Уилки тем временем продолжал:
– Бен никак не добьется лада от этой троицы. У девчонки задок так и просит, чтоб его нашлепали или хотя бы ущипнули. Пожалуй, займусь этим. Или займитесь вы.
– Там нечего шлепать, – отвечал Александр, занимая наблюдательную позицию по другую сторону от входа. – Желания щипать ее я тоже не испытываю.
– Неужели? Даже во имя искусства?
– Даже во имя.
При виде Уилки, воплотившего пухлую пародию на красавца кисти Хиллиарда, почти невозможно было самому не принять некой позы. Поймав себя на этом, Александр нарочно застыл, как неловкий часовой, и подумал, что лет через десять увесистый зад Уилки достигнет размеров феноменальных. Мягкими пальцами Уилки поглаживал маленький твердый фаллос и яички купидона. Александр счел за благо обратить взоры в сад.

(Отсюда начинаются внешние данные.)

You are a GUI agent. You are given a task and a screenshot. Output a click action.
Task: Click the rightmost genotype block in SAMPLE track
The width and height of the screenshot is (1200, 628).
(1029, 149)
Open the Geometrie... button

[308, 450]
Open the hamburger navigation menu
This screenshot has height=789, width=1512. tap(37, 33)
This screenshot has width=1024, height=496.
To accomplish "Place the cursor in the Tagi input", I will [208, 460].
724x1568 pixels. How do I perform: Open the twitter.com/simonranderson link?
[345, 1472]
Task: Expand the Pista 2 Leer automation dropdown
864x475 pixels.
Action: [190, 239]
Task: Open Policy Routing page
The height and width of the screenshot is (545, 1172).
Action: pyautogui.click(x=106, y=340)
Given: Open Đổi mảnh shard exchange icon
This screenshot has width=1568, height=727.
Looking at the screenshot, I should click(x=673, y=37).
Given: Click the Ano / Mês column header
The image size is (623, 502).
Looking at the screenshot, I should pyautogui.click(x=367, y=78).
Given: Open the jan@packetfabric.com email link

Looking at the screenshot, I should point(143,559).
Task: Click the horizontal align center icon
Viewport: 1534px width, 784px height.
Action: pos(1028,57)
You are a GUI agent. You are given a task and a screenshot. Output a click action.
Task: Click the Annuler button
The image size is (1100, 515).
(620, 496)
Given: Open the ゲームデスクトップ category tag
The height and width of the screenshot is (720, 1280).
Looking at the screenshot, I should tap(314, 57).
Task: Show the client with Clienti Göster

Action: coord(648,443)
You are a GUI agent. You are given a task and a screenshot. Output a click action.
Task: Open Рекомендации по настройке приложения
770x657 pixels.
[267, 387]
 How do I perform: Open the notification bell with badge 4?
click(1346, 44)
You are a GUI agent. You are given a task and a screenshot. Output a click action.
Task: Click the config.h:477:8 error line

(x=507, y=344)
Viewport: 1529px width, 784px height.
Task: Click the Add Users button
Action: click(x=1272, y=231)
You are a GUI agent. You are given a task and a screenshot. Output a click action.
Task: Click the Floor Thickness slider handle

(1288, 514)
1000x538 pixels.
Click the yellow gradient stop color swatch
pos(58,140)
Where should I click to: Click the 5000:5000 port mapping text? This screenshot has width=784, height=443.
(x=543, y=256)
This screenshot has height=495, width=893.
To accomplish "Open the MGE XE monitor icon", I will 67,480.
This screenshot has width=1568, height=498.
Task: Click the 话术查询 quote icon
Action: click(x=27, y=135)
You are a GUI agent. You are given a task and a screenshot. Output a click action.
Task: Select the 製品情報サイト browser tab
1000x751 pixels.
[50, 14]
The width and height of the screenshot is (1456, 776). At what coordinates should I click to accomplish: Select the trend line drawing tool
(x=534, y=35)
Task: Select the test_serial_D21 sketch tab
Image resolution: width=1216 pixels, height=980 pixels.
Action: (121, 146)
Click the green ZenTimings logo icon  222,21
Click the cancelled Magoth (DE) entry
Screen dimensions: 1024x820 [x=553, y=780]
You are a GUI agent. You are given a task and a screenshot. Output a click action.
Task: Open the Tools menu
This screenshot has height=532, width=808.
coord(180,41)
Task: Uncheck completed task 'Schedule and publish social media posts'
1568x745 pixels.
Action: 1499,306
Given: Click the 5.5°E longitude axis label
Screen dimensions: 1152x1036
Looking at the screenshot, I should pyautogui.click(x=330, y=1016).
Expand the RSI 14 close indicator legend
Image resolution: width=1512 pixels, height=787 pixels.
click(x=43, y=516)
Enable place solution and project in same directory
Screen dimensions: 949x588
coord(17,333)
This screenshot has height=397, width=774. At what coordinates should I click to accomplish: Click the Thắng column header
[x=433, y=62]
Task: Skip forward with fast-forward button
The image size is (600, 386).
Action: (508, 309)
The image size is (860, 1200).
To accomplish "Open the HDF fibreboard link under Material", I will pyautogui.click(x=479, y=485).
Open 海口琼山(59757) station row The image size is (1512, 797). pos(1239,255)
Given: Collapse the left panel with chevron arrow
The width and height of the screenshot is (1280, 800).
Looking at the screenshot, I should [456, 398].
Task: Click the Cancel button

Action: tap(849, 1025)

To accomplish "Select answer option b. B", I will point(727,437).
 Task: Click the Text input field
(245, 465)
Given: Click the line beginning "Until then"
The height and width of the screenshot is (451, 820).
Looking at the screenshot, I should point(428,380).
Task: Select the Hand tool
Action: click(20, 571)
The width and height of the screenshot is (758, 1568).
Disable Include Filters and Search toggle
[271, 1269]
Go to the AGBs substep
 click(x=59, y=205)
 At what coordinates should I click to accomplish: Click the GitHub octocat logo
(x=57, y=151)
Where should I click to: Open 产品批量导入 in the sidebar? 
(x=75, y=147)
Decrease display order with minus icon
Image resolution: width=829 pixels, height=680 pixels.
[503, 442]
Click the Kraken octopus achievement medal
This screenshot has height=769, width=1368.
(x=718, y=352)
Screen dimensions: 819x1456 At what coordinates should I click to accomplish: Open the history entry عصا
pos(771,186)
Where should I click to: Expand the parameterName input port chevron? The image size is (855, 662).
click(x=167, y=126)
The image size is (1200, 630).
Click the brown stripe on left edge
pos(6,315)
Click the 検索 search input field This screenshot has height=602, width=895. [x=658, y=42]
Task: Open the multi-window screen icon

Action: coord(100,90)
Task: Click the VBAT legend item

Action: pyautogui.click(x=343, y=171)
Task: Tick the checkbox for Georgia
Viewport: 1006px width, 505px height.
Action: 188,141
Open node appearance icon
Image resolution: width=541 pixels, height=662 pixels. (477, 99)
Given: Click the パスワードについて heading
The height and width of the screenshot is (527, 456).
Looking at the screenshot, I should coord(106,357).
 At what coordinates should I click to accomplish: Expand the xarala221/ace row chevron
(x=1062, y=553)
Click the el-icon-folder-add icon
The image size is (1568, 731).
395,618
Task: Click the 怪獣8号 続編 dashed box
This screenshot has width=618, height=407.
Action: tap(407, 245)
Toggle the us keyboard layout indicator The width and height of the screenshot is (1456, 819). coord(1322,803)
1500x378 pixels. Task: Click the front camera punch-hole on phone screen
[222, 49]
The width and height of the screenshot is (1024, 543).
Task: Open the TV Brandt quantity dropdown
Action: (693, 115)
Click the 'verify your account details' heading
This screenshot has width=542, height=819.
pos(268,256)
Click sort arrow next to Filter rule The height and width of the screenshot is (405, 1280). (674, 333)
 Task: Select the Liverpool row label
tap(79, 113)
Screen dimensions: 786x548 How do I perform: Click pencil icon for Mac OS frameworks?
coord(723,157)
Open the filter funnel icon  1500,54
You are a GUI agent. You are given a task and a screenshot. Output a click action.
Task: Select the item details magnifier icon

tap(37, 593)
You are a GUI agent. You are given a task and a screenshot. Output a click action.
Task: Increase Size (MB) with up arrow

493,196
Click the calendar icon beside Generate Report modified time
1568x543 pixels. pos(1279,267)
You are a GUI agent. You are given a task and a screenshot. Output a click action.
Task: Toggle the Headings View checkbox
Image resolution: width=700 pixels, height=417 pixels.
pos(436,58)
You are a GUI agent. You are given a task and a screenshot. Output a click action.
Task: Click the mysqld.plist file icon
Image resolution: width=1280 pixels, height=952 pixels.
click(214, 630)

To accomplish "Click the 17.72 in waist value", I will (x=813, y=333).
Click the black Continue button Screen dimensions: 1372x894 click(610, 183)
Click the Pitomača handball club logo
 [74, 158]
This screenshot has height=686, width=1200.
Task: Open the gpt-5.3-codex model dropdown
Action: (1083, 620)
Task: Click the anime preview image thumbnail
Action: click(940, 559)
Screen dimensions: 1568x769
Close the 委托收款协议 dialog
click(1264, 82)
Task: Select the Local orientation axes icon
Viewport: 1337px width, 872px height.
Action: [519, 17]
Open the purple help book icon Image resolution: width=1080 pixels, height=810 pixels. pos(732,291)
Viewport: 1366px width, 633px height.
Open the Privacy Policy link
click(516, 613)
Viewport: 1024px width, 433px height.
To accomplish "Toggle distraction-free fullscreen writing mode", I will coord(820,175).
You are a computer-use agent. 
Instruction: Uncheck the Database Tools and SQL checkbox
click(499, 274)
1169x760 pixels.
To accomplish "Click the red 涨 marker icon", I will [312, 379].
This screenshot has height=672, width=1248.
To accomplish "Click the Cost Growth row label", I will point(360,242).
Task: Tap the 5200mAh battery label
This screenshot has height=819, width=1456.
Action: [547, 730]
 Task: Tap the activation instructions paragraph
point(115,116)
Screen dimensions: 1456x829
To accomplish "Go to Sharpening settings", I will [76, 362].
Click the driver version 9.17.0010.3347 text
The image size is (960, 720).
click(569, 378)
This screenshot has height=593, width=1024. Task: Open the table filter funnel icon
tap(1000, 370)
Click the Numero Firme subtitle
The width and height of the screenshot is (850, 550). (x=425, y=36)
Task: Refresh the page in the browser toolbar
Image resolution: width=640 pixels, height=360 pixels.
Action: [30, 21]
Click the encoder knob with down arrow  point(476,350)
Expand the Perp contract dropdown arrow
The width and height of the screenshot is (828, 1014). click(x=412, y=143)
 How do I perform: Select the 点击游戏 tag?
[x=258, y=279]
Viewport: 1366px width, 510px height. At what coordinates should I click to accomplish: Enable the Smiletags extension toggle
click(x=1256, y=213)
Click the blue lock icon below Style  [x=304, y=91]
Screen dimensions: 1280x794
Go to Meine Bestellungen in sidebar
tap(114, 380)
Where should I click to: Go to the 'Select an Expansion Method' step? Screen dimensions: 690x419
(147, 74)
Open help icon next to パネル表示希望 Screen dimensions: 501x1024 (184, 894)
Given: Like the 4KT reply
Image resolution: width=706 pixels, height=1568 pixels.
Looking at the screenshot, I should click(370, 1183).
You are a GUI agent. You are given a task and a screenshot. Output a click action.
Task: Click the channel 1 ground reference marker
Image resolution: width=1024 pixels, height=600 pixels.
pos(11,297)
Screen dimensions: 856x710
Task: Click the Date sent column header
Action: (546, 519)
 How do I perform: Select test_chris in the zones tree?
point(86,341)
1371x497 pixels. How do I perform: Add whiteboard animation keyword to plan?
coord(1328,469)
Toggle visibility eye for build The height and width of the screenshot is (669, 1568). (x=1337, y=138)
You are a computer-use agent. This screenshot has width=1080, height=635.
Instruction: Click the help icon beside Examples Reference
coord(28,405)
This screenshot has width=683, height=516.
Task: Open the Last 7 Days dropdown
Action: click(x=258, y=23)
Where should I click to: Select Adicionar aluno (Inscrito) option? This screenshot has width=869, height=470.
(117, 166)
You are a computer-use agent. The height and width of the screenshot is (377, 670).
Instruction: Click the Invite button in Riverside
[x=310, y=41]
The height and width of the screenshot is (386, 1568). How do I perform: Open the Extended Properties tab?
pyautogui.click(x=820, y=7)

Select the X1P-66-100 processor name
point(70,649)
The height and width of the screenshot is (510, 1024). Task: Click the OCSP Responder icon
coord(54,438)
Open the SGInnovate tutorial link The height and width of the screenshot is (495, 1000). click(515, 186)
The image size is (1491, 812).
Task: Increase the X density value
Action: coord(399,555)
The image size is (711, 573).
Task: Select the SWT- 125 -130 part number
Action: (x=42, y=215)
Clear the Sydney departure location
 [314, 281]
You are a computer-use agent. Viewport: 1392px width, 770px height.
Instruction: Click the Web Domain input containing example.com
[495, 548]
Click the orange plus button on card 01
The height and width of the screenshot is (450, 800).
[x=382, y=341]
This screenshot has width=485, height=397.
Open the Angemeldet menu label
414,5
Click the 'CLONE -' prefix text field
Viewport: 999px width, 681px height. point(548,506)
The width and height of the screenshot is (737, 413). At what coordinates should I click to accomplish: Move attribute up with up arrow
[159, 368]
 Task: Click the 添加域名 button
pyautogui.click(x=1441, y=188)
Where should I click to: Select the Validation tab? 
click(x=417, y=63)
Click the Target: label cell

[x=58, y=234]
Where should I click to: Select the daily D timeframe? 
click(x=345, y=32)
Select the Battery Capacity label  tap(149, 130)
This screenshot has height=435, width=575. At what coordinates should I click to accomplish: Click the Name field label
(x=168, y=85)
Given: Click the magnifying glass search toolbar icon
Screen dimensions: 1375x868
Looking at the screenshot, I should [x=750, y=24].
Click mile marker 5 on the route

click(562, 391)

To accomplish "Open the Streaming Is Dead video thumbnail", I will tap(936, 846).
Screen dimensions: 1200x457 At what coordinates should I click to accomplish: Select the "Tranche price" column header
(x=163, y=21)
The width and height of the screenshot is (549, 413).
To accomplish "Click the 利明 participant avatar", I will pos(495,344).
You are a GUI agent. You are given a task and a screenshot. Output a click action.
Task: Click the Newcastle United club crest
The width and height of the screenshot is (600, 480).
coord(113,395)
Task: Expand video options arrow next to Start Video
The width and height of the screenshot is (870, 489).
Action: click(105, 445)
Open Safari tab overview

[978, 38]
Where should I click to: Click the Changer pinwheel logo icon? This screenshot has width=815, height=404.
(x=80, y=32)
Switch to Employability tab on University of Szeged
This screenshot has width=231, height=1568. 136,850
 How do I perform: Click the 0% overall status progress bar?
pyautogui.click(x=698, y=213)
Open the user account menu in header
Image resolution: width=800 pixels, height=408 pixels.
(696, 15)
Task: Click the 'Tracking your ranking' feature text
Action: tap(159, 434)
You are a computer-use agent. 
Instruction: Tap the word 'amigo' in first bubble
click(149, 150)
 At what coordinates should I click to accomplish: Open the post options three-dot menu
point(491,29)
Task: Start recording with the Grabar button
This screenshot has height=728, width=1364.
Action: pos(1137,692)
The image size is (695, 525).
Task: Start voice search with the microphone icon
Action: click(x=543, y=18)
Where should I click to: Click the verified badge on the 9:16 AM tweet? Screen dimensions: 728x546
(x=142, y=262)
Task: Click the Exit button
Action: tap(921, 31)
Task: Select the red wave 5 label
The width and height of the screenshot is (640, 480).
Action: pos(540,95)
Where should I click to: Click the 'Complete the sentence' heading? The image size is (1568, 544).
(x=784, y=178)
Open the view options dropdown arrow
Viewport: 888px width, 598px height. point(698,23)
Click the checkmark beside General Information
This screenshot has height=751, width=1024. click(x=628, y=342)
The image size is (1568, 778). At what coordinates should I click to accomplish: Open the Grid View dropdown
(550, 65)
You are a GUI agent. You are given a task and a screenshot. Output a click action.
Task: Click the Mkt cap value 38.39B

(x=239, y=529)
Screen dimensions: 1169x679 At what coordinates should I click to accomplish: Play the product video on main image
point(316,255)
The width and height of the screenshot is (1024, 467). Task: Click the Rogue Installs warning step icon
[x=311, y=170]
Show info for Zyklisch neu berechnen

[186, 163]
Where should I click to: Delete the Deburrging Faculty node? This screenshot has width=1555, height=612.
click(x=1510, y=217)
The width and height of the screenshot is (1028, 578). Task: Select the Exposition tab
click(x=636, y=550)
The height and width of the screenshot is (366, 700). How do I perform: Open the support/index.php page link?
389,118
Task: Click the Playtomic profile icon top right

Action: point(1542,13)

А в саду разыгрывалась первая большая сцена Елизаветы, Александра и Фредерики. Принцесса Елизавета мечется по саду, преследуемая сатиром и интриганом Томасом Сеймуром и собственной мачехой Катериной Парр. Бешено хохоча и размахивая ножницами, эти двое кромсают ее платье на сотню лоскутов. Александр надеялся здесь намекнуть на противоречия чувственной натуры героини – смесь свирепого сластолюбия и мертвящего страха, жажды власти и глубокого одиночества. В словах принцессы слышен нерассуждающий ужас. Он не раз слабым эхом отзовется в пьесе, но не повторится никогда. Так решила Елизавета – чтобы он больше не повторился. Впрочем, до слов, написанных Александром, пока не дошло: Лодж пытался научить актеров кричать, смеяться и бегать. Учеба шла медленно. Томаса Сеймура играл местный библиотекарь, суровый мужчина по имени Сидни Гормэн, который, как и Фредерика, внешне был очень похож на своего персонажа. Катерина Парр больше походила на бывалую женку из «Кентерберийских рассказов» Чосера[281], чем на печальную и страстную королеву-пуританку. Ее играла Джоанна Пламмер, супруга местного адвоката, обычно изображавшая матерей в любительских постановках.
– Бегом! – требовал Лодж. – Беги бегом, как люди бегают!
Посреди зимнего сада был небольшой фонтан. Вода струилась из перевернутой раковины, которую держала нимфа, с лукавой улыбкой свернувшая хвост кольцом. Фредерика побежала вокруг фонтана. Гормэн и Джоанна – за ней. Фредерика предприняла отчаянную попытку встряхнуть волосами и даже уперлась рукой в бедро неуклюже и неестественно. Потом вдруг театрально замерла и с вызовом оглянулась на преследователей, но те были слишком близко и грузно затопотали на месте, чтобы на нее не свалиться.
– Не то! – взревел Лодж и тут же смягчился. – Не то… Фредерика, на прослушиваниях в тебе была такая забавная сексуальность. Куда она делась?
Гормэн, налетевший на край фонтана, растирал щиколотку и всем видом показывал, что ему трудно в это поверить.
– Сексуальность проявляется, когда она говорит, – заметил Уилки, обернувшись к Александру.
Фредерика сказала Лоджу:
– Могу я повторить свою речь?
Она была до отчаянья расстроена своим неумением двигаться. Переходя от высокомерия к детской покорности, она одновременно решила, что может вмиг утвердить свое естественное превосходство актрисы и королевы и что должна стать податливым, безликим воском в руках режиссера, который вдохнет в нее жизнь и вылепит по своему желанию. Теперь она не знала, блистать ли ей талантами или двигаться как марионетка. Она ненавидела Лоджа, который не объяснял, как нужно бегать, и унижал ее, не видя, что в ней это не заложено. Гормэна и Джоанну она в расчет не принимала. Оба были ей физически противны, и она давала это понять так, что Лодж, привыкший к мелким завихреньям энергии в труппе, отлично все видел. Уилки тоже видел и забавлялся. Когда Гормэн или Джоанна по сценарию обращались к Фредерике, она упорно не смотрела им в глаза. Это в чем-то отвечало характеру героини, но и вредило немало: все сбивались и играли топорней.